GIVEN PASSAGE ▸
Full review will follow at a later time, but for now, this is all you get!  I’m such a tease.  🙂

Blog and Retirement Management

Books are in place.  I’m open for business.“What business?” you wonder, then you advise.  “Well, Marsha, now that you are retired and blogging you ought to blog about things that are everyday here, and other people have probably never seen.”  Great idea – I wrote the first article like that about picking table grapes  – as I came up on it.  It’s soon to be a best-selling book, I’m sure.  So far there are no comments.  I drove by a field of walnuts being shaken.  Dust spiraled into the blue sky giving it that aged look.  I had an appointment, so I had to hurry on.  When I came back, the shaker and the dust was gone.  Missed opportunity, and that only rolls around once a year.

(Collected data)
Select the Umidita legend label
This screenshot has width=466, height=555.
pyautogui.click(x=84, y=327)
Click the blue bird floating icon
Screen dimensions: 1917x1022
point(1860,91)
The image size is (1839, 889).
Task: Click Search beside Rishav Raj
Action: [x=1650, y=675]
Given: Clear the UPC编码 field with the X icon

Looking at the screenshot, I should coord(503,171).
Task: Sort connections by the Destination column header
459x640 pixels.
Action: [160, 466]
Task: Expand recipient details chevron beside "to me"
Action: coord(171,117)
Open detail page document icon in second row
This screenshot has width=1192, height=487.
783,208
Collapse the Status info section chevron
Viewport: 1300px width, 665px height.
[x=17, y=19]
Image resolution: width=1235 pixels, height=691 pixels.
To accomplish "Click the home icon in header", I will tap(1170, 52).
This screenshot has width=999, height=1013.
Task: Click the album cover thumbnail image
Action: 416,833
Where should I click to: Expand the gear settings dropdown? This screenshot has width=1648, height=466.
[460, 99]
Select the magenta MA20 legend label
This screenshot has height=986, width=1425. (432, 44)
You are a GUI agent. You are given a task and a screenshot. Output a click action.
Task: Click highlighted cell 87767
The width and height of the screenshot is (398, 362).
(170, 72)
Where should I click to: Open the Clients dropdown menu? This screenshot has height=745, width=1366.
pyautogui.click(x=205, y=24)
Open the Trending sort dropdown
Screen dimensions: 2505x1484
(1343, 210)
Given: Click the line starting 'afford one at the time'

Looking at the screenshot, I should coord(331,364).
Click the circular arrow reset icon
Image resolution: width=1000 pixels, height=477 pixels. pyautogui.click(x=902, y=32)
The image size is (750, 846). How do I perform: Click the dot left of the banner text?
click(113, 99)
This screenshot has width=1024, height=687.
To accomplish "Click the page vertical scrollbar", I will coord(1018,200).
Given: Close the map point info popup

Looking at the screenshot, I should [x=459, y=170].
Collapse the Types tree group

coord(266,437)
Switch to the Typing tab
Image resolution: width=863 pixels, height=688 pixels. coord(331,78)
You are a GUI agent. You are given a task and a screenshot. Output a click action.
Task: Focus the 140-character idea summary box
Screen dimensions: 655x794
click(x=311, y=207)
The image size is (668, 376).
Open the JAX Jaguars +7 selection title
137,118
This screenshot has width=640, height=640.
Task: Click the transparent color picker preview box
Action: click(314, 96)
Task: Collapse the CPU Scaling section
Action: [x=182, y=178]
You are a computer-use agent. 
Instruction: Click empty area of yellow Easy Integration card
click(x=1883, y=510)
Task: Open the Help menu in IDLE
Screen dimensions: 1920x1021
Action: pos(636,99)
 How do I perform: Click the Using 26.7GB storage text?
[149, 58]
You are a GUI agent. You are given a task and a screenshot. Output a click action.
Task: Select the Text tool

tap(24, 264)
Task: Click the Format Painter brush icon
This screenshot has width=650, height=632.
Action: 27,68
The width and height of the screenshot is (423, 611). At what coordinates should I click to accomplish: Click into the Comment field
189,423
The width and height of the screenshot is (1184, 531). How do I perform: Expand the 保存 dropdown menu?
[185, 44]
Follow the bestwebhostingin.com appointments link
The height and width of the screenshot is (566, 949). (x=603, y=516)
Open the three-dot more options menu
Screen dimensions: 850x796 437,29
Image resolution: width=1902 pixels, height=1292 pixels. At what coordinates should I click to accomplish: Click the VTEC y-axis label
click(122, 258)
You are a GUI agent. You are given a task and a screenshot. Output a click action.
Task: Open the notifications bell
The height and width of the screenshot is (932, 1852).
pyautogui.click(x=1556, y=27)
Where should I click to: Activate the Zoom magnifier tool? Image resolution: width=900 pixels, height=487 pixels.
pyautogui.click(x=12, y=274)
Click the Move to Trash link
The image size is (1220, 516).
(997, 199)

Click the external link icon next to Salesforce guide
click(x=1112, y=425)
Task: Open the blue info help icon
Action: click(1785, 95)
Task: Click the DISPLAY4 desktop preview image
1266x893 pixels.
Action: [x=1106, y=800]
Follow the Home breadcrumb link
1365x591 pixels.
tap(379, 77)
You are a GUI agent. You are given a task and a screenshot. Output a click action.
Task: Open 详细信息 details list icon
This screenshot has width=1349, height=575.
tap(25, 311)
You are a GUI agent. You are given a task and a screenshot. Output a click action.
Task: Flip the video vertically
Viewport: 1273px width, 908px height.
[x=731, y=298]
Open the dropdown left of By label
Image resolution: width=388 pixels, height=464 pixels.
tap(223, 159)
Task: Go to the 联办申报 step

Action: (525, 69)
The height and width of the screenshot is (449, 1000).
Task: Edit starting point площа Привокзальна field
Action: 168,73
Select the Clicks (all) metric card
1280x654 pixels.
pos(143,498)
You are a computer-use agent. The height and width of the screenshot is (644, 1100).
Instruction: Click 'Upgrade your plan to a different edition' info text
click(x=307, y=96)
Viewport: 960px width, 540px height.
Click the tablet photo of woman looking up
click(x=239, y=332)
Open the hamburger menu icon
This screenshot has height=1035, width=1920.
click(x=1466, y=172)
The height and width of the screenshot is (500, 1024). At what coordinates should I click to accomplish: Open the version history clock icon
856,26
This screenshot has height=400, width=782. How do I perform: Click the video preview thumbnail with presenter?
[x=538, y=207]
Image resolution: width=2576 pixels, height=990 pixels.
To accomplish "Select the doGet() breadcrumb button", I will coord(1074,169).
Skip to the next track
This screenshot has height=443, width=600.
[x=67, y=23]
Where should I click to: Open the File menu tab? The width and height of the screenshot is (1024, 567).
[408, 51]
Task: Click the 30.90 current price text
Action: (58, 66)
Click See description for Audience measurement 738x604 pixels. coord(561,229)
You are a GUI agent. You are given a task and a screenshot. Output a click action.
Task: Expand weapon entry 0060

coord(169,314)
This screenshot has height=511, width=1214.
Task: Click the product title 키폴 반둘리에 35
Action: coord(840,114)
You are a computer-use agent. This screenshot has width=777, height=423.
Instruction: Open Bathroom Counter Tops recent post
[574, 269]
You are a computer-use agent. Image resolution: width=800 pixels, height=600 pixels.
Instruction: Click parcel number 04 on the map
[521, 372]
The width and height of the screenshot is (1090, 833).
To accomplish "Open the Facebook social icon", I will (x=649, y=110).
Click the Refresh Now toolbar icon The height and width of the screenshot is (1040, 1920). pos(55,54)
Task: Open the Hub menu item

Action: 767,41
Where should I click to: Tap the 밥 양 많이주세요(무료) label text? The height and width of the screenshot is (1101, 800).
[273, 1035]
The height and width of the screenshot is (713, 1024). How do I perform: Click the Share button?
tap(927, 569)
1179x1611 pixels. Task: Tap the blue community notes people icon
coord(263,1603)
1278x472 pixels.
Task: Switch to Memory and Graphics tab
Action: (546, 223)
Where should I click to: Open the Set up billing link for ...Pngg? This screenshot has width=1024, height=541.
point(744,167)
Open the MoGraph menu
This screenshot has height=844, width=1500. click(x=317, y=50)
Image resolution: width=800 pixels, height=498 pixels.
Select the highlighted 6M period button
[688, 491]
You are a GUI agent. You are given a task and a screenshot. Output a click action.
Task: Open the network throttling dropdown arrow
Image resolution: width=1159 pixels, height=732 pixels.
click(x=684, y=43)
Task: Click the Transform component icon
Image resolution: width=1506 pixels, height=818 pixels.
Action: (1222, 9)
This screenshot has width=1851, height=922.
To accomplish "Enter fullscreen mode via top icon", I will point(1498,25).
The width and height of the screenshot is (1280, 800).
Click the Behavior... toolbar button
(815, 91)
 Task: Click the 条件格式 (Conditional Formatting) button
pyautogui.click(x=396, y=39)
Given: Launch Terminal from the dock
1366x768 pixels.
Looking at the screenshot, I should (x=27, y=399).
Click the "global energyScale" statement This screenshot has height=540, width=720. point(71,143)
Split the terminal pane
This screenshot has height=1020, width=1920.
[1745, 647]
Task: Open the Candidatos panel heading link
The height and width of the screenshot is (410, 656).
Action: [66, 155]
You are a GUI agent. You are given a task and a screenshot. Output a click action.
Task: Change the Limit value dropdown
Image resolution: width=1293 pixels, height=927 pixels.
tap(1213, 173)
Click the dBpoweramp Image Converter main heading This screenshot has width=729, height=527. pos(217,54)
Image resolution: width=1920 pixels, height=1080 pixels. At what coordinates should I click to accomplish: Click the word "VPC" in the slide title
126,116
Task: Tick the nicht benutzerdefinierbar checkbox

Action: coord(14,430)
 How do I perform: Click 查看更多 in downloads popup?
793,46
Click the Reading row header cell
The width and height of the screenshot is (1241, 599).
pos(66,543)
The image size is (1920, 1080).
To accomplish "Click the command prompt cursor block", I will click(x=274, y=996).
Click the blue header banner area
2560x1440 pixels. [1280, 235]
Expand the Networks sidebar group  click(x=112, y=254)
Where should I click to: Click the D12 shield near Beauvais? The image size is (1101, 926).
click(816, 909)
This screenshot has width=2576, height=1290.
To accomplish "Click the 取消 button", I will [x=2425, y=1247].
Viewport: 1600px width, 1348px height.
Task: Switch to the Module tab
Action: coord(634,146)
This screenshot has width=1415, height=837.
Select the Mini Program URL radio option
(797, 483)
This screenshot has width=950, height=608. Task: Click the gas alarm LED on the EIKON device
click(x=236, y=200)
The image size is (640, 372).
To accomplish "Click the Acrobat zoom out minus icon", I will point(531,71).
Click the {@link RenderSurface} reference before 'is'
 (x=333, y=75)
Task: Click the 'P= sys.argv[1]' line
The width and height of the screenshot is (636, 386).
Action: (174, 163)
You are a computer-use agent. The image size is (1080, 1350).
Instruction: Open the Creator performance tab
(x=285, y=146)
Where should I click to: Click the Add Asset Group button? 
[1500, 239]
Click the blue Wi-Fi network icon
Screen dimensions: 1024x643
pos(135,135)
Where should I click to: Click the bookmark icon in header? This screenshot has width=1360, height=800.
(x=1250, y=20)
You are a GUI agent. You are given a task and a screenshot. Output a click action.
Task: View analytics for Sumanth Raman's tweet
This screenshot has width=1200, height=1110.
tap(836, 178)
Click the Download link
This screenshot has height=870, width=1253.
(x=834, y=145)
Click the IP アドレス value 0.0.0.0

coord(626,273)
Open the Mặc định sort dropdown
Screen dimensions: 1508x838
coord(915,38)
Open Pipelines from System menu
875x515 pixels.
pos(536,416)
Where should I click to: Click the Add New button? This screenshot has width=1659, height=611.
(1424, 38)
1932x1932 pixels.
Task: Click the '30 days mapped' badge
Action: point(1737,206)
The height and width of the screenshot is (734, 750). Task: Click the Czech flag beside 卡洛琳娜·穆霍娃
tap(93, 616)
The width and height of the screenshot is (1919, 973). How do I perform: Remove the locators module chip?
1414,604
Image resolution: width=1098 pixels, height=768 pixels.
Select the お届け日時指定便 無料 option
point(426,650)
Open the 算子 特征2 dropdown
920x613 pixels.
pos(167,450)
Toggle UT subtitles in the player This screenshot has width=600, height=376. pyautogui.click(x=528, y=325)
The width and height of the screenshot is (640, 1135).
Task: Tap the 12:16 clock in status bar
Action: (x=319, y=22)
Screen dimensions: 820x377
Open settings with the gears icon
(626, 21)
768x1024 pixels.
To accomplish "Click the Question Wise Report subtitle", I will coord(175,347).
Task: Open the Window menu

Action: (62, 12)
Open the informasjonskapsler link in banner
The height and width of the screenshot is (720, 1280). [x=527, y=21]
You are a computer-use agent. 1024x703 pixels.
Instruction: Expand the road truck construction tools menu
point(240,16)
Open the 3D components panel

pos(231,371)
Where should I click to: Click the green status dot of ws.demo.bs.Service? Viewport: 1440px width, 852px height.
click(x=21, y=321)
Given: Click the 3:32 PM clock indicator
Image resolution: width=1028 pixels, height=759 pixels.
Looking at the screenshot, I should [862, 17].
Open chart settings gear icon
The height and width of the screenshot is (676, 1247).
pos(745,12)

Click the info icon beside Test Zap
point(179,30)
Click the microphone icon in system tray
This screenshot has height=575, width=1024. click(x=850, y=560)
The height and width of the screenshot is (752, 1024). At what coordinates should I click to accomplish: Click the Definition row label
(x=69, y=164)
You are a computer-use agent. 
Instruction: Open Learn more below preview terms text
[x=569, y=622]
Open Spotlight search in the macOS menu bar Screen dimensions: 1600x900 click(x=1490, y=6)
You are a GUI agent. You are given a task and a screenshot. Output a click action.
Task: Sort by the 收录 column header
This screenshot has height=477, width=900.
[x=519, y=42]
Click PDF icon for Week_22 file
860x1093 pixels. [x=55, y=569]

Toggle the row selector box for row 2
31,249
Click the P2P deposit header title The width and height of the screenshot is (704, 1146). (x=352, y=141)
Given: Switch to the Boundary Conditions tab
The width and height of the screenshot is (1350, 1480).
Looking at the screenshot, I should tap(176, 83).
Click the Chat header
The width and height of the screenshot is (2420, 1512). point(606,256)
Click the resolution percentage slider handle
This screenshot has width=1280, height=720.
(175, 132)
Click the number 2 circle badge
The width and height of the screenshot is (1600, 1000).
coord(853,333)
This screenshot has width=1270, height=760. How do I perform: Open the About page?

PROBLEMS TO WORK ON ▸
(1) Translate this sentence from the blog post into Spanish: "Dust spiraled into the blue sky giving it that aged look."
(2) Rewrite everything in the blog post from "Full review will" down to "once a year.", changing "walnuts" to "almonds".

ANSWER SET ▸
(1) El polvo se elevó en espiral hacia el cielo azul, dándole ese aspecto envejecido.

(2)
Full review will follow at a later time, but for now, this is all you get!  I’m such a tease.  🙂

Blog and Retirement Management

Books are in place.  I’m open for business.“What business?” you wonder, then you advise.  “Well, Marsha, now that you are retired and blogging you ought to blog about things that are everyday here, and other people have probably never seen.”  Great idea – I wrote the first article like that about picking table grapes  – as I came up on it.  It’s soon to be a best-selling book, I’m sure.  So far there are no comments.  I drove by a field of almonds being shaken.  Dust spiraled into the blue sky giving it that aged look.  I had an appointment, so I had to hurry on.  When I came back, the shaker and the dust was gone.  Missed opportunity, and that only rolls around once a year.